# EXERCISE GOAL:
Pull out every line below that contains the string "Unsere". Case counts, so only matches with the same capital and small letters qualify.

# RECORDED INFORMATION:
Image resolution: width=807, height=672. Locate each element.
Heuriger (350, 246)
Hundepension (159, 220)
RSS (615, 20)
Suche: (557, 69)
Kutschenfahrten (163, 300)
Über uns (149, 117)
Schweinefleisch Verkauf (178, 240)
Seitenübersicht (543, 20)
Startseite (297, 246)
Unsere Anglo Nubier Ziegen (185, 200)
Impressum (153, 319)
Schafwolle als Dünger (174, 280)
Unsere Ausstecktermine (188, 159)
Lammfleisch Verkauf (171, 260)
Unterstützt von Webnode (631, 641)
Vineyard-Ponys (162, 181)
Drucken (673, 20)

# ANSWER TO THIS EXERCISE:
Unsere Anglo Nubier Ziegen (185, 200)
Unsere Ausstecktermine (188, 159)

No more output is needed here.